3 ハイ・コンテクスト文化の日本国内ビジネスとロー・コンテキスト文化の海外ビジネス
 日本国内ビジネスの世界では、イチイチ言わなくても意思疎通が容易である。しかし国内ビジネス界でも、誤解や曲解を防ぎ、適時、適切な経営・業務の成果を求める日本人の企業人(社長&社員)は、自分や自社の在り方ややり方をロー・コンテクスト文化で伝える様である。

 海外ビジネスでは、ロー・コンテクスト文化で推進されている事は言うまでもない。従って日本人の企業人は、海外ビジネスに参画する場合、実用的な「英語力」を体得し、活用できるだけでなく、自分や自社の在り方ややり方を相手に理解して貰う為、ロー・コンテクスト文化に従った意思疎通をする事が求められる。

4 自己主張が強くない日本人と強い中国人、韓国人、欧米人
 日本人は、ハイ・コンテキストの文化特性を持つ他に「相手の気持ち」を汲む気質を強く持つ。その為、相手の意見や思いをよく聞き、自己主張を余り強くしない。しかしロー・コンテキスト文化特性を持つ欧米人は、子供の頃から鍛えられたせいもあり、自己主張が極めて強い。またハイ・コンテキスト文化特性を持つ中国人や韓国人でさえも自己主張が強い。

[データセットの行]
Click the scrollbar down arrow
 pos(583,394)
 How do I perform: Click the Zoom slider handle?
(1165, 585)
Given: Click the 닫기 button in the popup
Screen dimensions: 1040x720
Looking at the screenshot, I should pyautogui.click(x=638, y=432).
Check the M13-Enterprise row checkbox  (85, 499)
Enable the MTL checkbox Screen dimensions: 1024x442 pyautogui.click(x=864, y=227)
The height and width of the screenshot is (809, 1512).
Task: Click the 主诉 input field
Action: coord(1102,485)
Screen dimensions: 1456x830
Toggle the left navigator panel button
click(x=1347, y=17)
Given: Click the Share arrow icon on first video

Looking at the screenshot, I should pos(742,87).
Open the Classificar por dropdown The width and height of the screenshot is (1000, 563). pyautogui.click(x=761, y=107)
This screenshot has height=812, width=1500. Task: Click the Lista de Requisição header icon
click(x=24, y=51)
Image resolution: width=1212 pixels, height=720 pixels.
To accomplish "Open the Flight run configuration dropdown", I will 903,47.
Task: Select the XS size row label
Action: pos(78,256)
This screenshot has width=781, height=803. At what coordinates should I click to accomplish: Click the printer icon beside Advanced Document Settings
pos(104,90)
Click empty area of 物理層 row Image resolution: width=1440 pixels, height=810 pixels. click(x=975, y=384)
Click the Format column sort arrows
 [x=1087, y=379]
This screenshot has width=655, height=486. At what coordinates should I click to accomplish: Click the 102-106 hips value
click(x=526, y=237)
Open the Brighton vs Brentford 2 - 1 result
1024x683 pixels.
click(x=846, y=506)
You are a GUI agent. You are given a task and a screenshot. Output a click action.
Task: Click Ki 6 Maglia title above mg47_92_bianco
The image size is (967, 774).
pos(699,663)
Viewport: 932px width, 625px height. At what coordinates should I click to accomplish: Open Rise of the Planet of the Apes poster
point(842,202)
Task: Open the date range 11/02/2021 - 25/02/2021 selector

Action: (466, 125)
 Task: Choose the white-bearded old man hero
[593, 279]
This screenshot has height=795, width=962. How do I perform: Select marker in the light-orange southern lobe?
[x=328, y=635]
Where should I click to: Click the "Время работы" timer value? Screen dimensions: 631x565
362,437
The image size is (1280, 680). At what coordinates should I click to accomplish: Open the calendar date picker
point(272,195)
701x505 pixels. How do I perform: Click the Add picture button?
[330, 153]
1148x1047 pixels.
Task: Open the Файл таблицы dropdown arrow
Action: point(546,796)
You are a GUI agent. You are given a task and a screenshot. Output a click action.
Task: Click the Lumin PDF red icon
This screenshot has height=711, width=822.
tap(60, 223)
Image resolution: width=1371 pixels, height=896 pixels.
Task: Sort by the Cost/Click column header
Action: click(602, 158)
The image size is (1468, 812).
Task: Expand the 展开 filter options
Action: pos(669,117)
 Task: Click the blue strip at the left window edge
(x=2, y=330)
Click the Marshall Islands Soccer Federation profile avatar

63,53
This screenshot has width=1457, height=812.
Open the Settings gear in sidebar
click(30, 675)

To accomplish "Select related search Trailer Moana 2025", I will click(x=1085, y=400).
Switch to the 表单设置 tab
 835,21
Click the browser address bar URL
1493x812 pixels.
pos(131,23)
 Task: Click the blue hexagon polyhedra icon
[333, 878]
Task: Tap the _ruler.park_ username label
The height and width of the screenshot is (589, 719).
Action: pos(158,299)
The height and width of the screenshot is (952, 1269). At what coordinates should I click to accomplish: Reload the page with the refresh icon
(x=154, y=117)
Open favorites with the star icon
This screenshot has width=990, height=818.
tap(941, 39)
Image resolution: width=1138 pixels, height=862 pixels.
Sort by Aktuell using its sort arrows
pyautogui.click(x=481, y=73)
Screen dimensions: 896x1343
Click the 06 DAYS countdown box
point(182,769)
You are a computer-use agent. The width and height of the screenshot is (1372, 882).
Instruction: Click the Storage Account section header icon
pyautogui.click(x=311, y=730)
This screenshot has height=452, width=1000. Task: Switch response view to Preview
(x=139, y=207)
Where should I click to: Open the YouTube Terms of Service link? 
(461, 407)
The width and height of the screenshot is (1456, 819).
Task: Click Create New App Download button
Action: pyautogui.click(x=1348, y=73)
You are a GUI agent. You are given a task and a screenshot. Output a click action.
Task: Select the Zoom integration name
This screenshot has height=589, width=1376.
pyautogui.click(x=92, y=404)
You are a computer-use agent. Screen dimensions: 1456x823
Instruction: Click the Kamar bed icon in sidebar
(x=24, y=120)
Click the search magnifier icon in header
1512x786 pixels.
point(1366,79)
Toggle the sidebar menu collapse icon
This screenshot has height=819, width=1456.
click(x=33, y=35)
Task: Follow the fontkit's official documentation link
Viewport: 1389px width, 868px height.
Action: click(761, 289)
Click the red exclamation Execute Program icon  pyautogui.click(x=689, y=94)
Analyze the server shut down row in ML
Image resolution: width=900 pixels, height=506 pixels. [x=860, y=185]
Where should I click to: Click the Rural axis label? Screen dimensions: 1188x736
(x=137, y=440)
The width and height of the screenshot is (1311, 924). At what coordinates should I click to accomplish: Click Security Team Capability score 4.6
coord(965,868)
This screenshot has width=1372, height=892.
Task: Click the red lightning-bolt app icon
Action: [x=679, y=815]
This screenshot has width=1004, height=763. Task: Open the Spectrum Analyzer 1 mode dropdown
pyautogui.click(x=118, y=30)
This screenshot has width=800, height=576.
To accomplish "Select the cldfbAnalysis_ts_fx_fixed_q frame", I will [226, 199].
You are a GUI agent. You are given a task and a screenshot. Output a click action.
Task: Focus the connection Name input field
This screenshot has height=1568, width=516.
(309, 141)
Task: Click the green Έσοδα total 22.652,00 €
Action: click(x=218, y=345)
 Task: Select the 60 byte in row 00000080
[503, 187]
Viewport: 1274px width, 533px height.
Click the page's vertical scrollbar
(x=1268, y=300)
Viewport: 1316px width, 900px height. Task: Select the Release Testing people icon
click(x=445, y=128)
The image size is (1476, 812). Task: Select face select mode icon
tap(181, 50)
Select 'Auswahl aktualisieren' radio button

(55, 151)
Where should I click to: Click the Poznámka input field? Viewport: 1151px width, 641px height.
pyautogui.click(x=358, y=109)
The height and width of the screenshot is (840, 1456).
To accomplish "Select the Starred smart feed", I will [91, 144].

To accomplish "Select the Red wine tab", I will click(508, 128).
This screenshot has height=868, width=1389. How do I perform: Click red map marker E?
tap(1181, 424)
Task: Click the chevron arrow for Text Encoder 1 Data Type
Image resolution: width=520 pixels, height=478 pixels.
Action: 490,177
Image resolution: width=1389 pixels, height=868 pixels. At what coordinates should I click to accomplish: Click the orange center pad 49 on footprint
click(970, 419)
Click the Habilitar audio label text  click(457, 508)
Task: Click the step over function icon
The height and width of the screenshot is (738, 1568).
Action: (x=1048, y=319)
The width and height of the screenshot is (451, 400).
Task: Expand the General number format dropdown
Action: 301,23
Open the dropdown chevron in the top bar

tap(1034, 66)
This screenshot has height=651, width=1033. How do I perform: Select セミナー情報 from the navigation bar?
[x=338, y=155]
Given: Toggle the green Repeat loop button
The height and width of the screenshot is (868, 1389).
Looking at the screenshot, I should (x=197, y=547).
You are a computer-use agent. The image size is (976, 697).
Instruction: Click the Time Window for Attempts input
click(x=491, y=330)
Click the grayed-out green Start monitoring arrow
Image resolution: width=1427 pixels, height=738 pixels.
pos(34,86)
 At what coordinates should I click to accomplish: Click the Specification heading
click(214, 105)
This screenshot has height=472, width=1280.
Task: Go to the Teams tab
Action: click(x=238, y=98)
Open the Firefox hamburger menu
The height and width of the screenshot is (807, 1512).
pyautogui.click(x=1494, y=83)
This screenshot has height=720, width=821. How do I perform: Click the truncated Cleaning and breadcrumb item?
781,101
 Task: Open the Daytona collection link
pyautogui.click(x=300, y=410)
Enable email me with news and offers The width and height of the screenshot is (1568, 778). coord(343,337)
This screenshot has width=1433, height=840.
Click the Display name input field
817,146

やることリスト:
**a)** 本文について、次の問いに答えよ。
(i) 海外ビジネスに参画する日本人の企業人は、実用的な「英語力」のほかに、どのような意思疎通を求められるか。
(ii) 日本人がハイ・コンテキストの文化特性の他に強く持つ気質は何か。
(iii) 欧米人の自己主張が極めて強いことについて、本文が挙げる背景は何か。
**b)** 次の各文が本文と合っているかを「はい」か「いいえ」で答え、根拠となる本文の語句をそのまま引用してください。
(i) 中国人や韓国人はハイ・コンテキスト文化特性を持つ。
(ii) 日本国内ビジネスの世界では、意思疎通が難しい。
(iii) 海外ビジネスはハイ・コンテクスト文化で推進されている。
**c)** 本文の要旨を二文でまとめよ。
エントリではなく、本文だけを根拠に答えること。

課題別の回答:
**a)**
(i) ロー・コンテクスト文化に従った意思疎通
(ii) 「相手の気持ち」を汲む気質
(iii) 子供の頃から鍛えられたこと

**b)**
(i) はい。「ハイ・コンテキスト文化特性を持つ中国人や韓国人でさえも自己主張が強い」
(ii) いいえ。「イチイチ言わなくても意思疎通が容易である」
(iii) いいえ。「海外ビジネスでは、ロー・コンテクスト文化で推進されている事は言うまでもない」

**c)** 日本国内ビジネスはハイ・コンテクスト文化で意思疎通が容易だが、海外ビジネスはロー・コンテクスト文化で推進されるため、日本人の企業人には実用的な英語力とロー・コンテクスト文化に従った意思疎通が求められる。日本人は相手の気持ちを汲んで自己主張を余り強くしないのに対し、欧米人は自己主張が極めて強く、中国人や韓国人でさえも自己主張が強い。